WORK REQUIRED: From the line with "You are a computer-use agent. The image size is (1477, 536)." through the line with "Given: Click the Save Desktop layout icon", repeat the entries verbatim, both end lines included, and add nothing.

DATA:
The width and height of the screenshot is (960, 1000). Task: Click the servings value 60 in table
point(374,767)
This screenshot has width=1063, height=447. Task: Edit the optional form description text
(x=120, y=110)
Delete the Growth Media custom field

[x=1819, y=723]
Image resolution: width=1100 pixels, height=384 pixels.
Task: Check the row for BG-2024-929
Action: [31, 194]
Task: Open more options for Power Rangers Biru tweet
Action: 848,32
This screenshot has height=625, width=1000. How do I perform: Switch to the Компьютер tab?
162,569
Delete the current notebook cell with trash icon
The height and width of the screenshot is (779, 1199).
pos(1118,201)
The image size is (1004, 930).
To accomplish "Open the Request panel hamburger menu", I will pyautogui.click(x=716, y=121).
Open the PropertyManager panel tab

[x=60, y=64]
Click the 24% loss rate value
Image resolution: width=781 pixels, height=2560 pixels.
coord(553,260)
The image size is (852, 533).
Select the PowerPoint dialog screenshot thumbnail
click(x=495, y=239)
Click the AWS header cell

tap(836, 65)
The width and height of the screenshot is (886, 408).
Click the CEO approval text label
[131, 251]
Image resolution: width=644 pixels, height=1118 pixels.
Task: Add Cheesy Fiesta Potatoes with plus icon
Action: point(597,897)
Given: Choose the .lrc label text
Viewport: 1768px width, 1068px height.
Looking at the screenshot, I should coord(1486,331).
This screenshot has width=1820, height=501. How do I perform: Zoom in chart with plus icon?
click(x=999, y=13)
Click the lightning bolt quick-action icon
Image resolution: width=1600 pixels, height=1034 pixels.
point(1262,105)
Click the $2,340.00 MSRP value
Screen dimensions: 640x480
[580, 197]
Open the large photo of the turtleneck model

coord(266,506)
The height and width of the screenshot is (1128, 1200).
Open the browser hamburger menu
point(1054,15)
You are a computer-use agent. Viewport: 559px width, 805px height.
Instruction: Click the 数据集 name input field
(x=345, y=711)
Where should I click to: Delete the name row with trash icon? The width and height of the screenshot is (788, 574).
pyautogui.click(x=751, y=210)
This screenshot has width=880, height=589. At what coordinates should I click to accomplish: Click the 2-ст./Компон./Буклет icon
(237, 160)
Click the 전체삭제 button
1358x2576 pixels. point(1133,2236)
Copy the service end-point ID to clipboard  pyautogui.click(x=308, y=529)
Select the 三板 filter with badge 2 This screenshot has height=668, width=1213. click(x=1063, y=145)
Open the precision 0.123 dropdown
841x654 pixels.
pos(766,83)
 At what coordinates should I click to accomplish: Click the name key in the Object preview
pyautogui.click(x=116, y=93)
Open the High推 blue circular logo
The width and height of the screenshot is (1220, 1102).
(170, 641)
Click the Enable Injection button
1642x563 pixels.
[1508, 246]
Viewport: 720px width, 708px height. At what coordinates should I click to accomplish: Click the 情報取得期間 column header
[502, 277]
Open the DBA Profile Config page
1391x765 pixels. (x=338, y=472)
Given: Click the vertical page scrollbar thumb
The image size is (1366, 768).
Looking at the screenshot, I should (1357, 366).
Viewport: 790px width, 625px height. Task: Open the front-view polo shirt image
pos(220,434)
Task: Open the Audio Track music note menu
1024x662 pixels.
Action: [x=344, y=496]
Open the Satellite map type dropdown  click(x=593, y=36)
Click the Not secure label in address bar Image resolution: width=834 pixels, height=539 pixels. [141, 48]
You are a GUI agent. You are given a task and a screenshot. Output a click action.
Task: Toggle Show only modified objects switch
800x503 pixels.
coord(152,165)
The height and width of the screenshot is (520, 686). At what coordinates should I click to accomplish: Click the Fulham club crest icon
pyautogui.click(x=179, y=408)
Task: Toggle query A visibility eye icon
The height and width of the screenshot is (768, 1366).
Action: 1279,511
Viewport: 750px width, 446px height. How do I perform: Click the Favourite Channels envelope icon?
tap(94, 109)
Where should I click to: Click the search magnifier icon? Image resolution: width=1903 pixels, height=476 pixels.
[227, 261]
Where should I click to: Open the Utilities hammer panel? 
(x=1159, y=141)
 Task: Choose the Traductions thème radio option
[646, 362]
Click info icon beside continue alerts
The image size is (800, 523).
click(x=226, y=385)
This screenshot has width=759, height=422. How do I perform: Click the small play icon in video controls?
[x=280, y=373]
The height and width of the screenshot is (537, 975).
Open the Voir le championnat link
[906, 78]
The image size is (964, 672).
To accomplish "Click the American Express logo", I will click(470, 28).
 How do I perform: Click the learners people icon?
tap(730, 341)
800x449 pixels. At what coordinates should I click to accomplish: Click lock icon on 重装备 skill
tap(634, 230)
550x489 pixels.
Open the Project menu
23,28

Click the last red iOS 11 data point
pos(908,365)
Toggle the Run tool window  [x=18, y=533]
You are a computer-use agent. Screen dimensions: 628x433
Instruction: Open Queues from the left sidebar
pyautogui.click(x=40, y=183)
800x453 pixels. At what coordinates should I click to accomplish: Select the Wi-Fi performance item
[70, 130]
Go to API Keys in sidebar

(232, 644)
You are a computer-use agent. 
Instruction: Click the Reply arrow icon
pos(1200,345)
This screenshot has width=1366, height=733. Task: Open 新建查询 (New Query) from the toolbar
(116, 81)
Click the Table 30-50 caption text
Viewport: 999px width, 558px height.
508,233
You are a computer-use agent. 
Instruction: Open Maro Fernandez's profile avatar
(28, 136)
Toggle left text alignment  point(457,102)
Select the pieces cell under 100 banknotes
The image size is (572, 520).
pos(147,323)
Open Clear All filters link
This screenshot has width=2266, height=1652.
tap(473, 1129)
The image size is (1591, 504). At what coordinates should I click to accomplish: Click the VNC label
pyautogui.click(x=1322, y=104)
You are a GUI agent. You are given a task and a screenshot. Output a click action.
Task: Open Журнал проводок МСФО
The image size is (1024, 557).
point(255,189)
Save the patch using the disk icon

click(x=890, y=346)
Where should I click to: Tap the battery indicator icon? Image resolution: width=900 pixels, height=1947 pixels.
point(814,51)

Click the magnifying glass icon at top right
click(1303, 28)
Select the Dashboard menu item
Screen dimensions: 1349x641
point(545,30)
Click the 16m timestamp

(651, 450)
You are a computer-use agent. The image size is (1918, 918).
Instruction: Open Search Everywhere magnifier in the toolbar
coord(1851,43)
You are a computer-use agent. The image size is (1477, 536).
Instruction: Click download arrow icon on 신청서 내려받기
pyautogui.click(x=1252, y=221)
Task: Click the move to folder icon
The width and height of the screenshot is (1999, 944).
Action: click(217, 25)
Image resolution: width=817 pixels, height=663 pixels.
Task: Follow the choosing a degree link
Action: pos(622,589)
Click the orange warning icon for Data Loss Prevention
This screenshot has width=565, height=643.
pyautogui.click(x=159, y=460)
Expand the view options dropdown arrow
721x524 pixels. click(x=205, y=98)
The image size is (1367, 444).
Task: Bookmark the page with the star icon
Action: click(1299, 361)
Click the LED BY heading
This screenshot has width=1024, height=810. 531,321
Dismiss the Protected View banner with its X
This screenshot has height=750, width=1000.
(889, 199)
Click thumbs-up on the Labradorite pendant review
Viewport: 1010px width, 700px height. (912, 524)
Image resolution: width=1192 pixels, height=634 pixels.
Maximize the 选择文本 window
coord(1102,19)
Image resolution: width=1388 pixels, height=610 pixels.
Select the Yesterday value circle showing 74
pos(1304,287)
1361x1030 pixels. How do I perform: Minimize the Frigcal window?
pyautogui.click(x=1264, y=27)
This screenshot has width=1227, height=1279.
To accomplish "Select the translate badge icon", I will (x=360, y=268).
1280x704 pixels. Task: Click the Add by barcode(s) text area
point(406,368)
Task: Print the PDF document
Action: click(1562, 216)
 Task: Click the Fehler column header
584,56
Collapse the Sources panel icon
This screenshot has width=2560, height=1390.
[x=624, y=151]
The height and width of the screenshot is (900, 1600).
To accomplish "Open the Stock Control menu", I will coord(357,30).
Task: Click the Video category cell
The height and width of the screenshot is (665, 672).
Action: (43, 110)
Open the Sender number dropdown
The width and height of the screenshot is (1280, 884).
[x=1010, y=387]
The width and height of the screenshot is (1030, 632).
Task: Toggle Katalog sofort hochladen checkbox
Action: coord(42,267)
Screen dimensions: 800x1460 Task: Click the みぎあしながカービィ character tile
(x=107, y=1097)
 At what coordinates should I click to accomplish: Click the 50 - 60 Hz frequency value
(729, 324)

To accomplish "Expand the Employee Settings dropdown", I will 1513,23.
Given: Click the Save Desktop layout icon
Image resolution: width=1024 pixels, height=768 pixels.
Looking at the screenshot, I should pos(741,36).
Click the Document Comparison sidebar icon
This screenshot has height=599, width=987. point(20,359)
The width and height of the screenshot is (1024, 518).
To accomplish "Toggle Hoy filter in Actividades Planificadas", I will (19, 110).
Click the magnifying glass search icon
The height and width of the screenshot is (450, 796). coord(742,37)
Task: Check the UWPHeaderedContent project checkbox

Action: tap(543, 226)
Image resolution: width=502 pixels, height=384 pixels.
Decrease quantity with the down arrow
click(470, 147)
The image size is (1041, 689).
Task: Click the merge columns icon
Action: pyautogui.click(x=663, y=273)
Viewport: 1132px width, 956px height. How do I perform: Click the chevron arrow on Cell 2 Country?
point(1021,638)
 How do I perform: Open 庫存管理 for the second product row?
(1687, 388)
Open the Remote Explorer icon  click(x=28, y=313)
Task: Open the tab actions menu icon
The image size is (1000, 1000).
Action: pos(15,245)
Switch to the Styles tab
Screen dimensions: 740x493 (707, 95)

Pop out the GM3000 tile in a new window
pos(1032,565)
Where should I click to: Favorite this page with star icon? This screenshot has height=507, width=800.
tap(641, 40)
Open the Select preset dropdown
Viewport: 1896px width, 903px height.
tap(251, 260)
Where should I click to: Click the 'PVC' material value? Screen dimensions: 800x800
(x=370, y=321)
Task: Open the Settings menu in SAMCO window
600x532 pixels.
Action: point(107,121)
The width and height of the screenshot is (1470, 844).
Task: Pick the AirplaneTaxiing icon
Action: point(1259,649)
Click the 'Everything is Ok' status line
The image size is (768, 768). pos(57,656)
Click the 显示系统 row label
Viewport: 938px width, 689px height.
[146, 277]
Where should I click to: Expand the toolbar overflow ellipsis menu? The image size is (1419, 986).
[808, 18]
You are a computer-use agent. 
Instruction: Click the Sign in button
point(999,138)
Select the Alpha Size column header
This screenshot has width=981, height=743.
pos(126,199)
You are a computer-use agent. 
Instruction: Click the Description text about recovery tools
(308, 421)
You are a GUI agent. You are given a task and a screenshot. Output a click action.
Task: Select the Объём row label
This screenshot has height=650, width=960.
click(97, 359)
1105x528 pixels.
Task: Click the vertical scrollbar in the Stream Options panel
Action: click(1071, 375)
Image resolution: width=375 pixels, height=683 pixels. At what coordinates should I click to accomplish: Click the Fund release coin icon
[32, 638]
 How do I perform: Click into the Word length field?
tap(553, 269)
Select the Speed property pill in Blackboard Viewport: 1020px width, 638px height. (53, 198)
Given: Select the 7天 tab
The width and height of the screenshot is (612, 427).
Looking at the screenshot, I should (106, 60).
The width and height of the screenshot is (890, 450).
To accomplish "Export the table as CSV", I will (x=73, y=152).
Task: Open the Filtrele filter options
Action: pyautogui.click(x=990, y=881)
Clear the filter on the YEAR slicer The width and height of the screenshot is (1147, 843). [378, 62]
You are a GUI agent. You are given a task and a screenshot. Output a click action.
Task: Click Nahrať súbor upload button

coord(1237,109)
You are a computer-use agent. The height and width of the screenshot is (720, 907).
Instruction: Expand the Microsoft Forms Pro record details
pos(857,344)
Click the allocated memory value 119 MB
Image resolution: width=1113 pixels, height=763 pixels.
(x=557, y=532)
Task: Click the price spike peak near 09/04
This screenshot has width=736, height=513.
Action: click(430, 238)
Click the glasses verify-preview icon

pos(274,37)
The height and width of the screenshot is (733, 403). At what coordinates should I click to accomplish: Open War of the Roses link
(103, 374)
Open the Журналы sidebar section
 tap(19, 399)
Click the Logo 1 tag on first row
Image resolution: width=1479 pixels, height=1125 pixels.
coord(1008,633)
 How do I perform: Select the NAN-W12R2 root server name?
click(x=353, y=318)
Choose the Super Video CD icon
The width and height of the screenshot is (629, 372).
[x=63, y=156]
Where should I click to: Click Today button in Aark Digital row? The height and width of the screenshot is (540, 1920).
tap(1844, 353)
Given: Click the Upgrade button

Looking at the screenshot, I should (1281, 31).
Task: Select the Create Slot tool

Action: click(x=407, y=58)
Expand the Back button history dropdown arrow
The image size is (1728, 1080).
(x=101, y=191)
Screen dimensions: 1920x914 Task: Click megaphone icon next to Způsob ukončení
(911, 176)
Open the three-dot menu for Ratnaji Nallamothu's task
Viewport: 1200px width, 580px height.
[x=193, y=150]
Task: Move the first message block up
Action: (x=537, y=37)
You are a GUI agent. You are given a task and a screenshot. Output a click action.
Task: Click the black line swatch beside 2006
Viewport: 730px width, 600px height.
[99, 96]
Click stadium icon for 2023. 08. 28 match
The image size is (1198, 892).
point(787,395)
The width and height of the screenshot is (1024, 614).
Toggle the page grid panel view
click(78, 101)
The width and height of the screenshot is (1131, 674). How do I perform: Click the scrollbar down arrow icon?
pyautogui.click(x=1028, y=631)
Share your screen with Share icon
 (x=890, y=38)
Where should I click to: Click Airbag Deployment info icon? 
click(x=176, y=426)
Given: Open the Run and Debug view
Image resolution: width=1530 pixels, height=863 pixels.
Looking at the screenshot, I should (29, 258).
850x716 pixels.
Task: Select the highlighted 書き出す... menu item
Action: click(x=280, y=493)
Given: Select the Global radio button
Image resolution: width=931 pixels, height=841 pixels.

ANSWER BELOW:
You are a computer-use agent. The image size is (1477, 536).
Instruction: Click download arrow icon on 신청서 내려받기
pyautogui.click(x=1252, y=221)
Task: Click the move to folder icon
The width and height of the screenshot is (1999, 944).
Action: click(217, 25)
Image resolution: width=817 pixels, height=663 pixels.
Task: Follow the choosing a degree link
Action: pos(622,589)
Click the orange warning icon for Data Loss Prevention
This screenshot has width=565, height=643.
pyautogui.click(x=159, y=460)
Expand the view options dropdown arrow
721x524 pixels. click(x=205, y=98)
The image size is (1367, 444).
Task: Bookmark the page with the star icon
Action: click(1299, 361)
Click the LED BY heading
This screenshot has width=1024, height=810. 531,321
Dismiss the Protected View banner with its X
This screenshot has height=750, width=1000.
(889, 199)
Click thumbs-up on the Labradorite pendant review
Viewport: 1010px width, 700px height. (912, 524)
Image resolution: width=1192 pixels, height=634 pixels.
Maximize the 选择文本 window
coord(1102,19)
Image resolution: width=1388 pixels, height=610 pixels.
Select the Yesterday value circle showing 74
pos(1304,287)
1361x1030 pixels. How do I perform: Minimize the Frigcal window?
pyautogui.click(x=1264, y=27)
This screenshot has width=1227, height=1279.
To accomplish "Select the translate badge icon", I will (x=360, y=268).
1280x704 pixels. Task: Click the Add by barcode(s) text area
point(406,368)
Task: Print the PDF document
Action: click(1562, 216)
 Task: Click the Fehler column header
584,56
Collapse the Sources panel icon
This screenshot has width=2560, height=1390.
[x=624, y=151]
The height and width of the screenshot is (900, 1600).
To accomplish "Open the Stock Control menu", I will coord(357,30).
Task: Click the Video category cell
The height and width of the screenshot is (665, 672).
Action: (43, 110)
Open the Sender number dropdown
The width and height of the screenshot is (1280, 884).
[x=1010, y=387]
The width and height of the screenshot is (1030, 632).
Task: Toggle Katalog sofort hochladen checkbox
Action: coord(42,267)
Screen dimensions: 800x1460 Task: Click the みぎあしながカービィ character tile
(x=107, y=1097)
 At what coordinates should I click to accomplish: Click the 50 - 60 Hz frequency value
(729, 324)

To accomplish "Expand the Employee Settings dropdown", I will 1513,23.
Given: Click the Save Desktop layout icon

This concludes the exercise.